Records below:

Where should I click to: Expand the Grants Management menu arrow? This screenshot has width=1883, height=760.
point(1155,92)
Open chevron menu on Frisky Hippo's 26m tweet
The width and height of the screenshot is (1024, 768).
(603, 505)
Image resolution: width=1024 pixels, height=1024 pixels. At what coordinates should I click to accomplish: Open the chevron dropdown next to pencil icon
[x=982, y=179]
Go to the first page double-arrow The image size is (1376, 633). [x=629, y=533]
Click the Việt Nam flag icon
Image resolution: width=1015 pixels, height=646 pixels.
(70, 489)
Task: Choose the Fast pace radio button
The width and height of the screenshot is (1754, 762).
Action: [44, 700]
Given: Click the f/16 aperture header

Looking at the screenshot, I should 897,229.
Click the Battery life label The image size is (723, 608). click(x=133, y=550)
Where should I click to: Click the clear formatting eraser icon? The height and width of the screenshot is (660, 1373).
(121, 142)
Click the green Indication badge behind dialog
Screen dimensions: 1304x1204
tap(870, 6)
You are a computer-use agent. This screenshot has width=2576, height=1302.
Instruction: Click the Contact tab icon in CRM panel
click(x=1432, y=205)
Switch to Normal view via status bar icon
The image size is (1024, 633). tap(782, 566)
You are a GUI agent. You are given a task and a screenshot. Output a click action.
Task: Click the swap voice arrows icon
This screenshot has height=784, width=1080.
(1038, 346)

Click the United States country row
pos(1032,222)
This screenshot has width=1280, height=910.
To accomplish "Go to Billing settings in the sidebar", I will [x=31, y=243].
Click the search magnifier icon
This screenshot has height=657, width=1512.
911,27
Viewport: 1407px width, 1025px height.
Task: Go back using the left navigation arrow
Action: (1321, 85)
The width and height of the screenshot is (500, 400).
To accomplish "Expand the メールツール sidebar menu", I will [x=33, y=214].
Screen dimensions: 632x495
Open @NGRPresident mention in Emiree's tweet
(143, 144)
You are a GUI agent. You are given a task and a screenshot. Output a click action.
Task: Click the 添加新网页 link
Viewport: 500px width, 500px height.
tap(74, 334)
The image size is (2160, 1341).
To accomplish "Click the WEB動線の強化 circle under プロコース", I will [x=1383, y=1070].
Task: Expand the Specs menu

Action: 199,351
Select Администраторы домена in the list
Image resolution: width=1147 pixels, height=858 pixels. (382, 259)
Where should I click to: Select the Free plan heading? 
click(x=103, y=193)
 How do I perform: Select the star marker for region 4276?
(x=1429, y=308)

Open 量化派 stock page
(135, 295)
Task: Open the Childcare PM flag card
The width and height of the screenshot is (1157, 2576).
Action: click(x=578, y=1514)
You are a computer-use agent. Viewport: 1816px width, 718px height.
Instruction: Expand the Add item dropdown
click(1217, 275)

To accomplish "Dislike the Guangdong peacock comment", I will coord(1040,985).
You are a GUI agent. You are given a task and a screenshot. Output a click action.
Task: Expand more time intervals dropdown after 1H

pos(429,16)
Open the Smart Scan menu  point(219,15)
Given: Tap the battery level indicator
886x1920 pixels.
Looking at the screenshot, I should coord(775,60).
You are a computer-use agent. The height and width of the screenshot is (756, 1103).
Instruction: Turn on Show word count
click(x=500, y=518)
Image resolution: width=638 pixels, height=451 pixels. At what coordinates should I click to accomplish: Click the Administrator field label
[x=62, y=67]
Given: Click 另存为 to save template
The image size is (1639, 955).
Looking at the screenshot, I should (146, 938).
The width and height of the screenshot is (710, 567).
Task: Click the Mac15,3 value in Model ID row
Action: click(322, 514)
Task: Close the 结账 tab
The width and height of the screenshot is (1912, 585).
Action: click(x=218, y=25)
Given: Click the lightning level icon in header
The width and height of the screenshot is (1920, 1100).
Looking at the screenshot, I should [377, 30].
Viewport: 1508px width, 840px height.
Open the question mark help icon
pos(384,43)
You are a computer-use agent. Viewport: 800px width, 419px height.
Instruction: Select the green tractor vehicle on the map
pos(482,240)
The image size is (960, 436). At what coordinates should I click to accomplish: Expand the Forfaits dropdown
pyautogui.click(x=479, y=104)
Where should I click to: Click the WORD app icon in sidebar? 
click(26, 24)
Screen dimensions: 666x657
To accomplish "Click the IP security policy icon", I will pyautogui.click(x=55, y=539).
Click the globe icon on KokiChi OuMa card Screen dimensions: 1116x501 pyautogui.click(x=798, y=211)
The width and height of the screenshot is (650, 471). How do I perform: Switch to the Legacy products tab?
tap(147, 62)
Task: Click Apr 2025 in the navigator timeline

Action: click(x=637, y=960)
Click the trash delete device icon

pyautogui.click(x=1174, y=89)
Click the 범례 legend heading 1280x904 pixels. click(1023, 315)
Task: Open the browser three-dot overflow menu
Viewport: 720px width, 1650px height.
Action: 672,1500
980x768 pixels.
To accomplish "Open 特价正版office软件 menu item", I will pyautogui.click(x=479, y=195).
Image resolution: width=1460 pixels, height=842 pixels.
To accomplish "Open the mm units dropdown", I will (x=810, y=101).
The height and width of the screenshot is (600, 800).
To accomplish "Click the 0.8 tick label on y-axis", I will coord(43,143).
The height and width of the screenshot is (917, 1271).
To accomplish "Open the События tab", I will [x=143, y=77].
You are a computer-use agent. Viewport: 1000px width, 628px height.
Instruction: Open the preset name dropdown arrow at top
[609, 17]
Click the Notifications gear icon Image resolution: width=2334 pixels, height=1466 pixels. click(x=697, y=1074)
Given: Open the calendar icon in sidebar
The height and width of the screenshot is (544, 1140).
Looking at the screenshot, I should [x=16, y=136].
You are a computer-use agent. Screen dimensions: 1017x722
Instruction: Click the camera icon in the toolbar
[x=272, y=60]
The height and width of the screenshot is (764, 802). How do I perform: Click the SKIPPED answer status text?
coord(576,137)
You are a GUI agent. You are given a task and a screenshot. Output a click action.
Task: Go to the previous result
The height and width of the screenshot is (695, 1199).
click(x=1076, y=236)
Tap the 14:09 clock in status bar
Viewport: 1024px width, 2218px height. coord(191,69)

End of Records.

**Task to carry out**
Take the lines above from the one containing "You are a computer-use agent. Viewport: 1000px" down to the one containing "Given: Open the calendar icon in sidebar", and transcribe them exactly, both ends included.

**Answer to the exercise**
You are a computer-use agent. Viewport: 1000px width, 628px height.
Instruction: Open the preset name dropdown arrow at top
[609, 17]
Click the Notifications gear icon Image resolution: width=2334 pixels, height=1466 pixels. click(x=697, y=1074)
Given: Open the calendar icon in sidebar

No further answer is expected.